Epic's fix for interoperability, per Judy Faulkner

Epic founder and CEO Judy Faulkner said 100% of Epic health systems can interoperate and athenahealth has a high interoperability rate, but that still leaves a lot of organizations that can't easily share data.

In a Sept. 23 blog post, she defined interoperability as "healthcare organizations effortlessly sharing patient data with each other for the care of the patient." She cited an ONC report that found that 30% of hospitals aren't fully interoperable.

"One of our customer CIOs told us that their Epic hospitals could exchange data with any other Epic hospital in the country, but their Cerner hospital couldn't exchange data with the Cerner hospital across the street," she wrote. "My immediate response was, 'Then how can we be expected to exchange with that hospital if they themselves can't do it?' I quickly realized that my response was short-sighted — instead, we should figure out how to fix the problem."

Software developer Dave Fuhrmann and his team created Care Everywhere, which is available on Epic's MyChart patient portal, Ms. Faulkner wrote. "Wherever the patient goes, anywhere in the world, the patient can choose to share his or her health data with any health provider who has internet. The appropriate data gets to the new health provider, and the health provider can send a note back to the patient's health system, letting them know what was done."

Ms. Faulkner wrote to "stay tuned" as the "interoperability journey will continue."

Cerner, now known as Oracle Health, makes it "easy for patients to share their records with providers regardless of which EHR they use, but equating a single-use access code with true interoperability is ludicrous," Oracle Health General Manager Seema Verma told Becker's in a statement.

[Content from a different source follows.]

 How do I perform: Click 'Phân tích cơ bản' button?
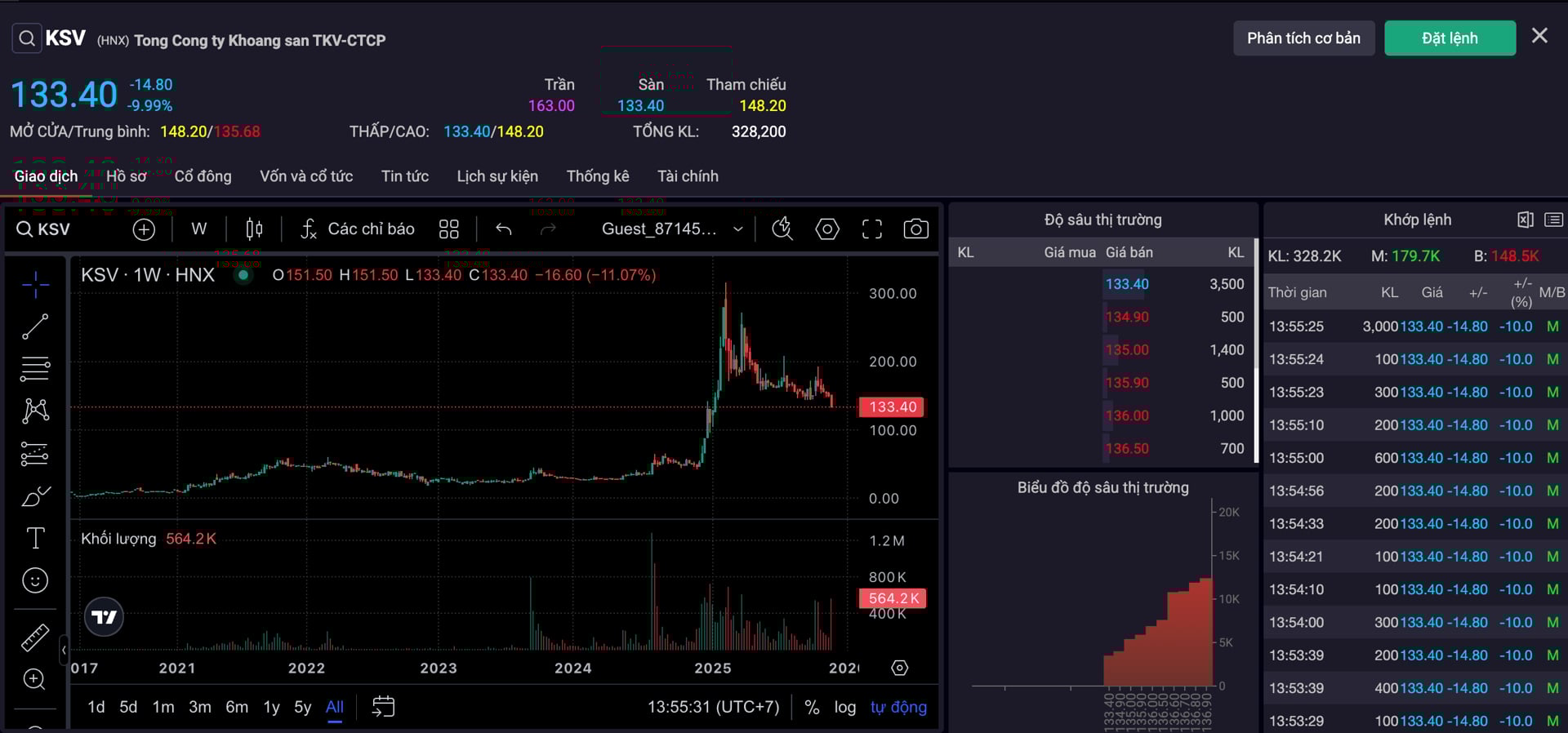[1303, 38]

"We know this because we founded the first national network for interoperability, CommonWell Health Alliance. Epic refused to join and fought interoperability efforts for years until the government mandated its participation," Ms. Verma said. "I learned long ago that when someone shows you who they are, it is best to believe them the first time." 

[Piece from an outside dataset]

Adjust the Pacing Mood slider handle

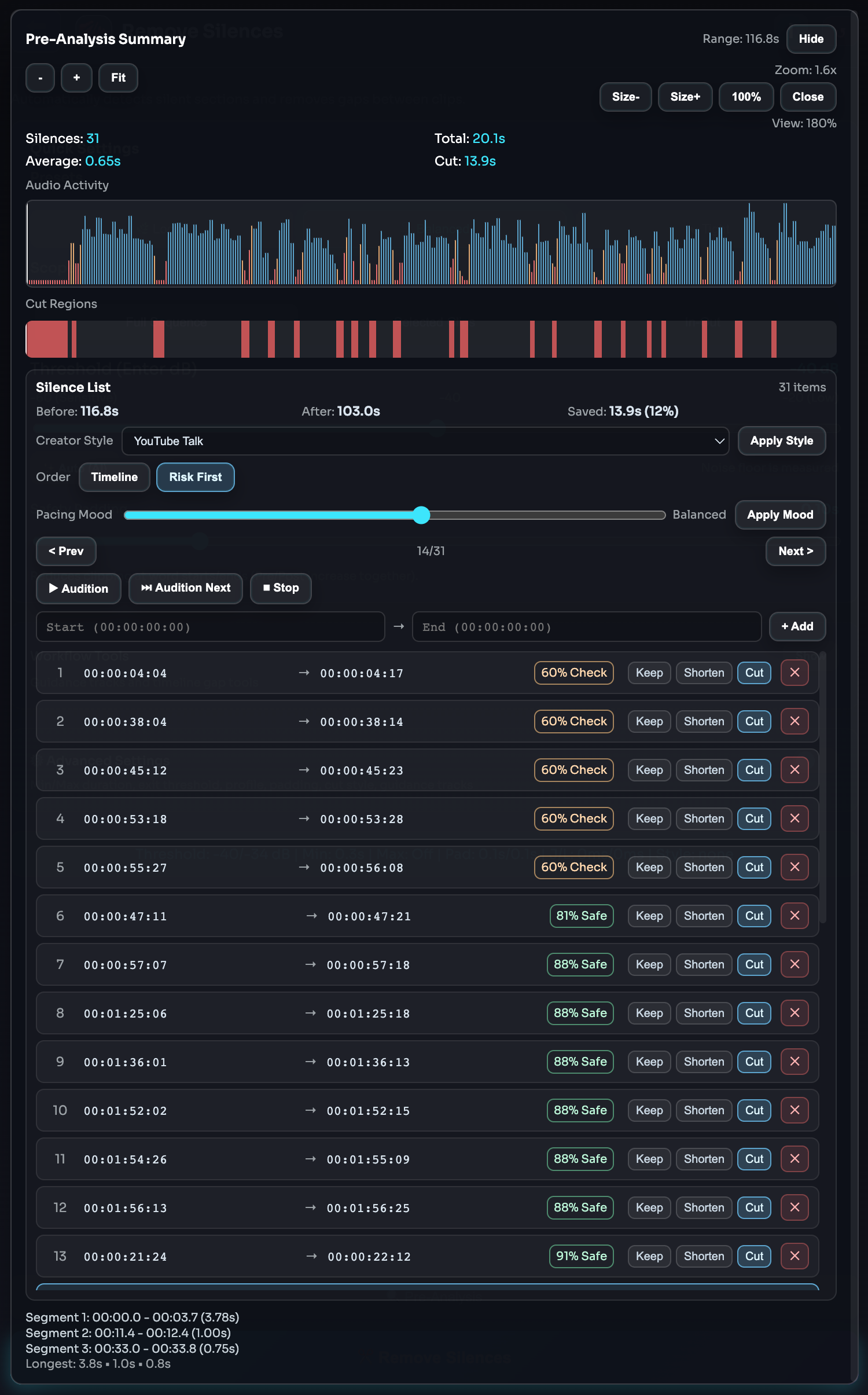(x=422, y=515)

In response, an Epic spokesperson told Becker's that many hospitals have moved from Oracle Health to Epic, citing interoperability as a reason.

"We created Care Everywhere in 2008 as the nation's first EHR-based interoperability network. Nearly every Epic customer in the U.S. was already live on Care Everywhere by the time the first providers went live on Oracle Health/Cerner's CommonWell network in 2014," the spokesperson said. "That same year, Epic joined other industry leaders as a co-founder of Carequality — a national, vendor-neutral interoperability network — to get more organizations connected to improve patient care. We were pleased when CommonWell decided to connect to Carequality in 2016."

"Interoperability is a team sport," the spokesperson added. "We hope soon to see Oracle Health/Cerner and others help their customers join TEFCA [the Trusted Exchange Framework and Common Agreement], a government-sponsored information-sharing framework created by the bipartisan 21st Century Cures Act. There are more than 400 Epic hospitals and 7,000 Epic clinics live on TEFCA today. We look forward to Oracle Health/Cerner and other vendors connecting their customers to TEFCA for the benefit of patients."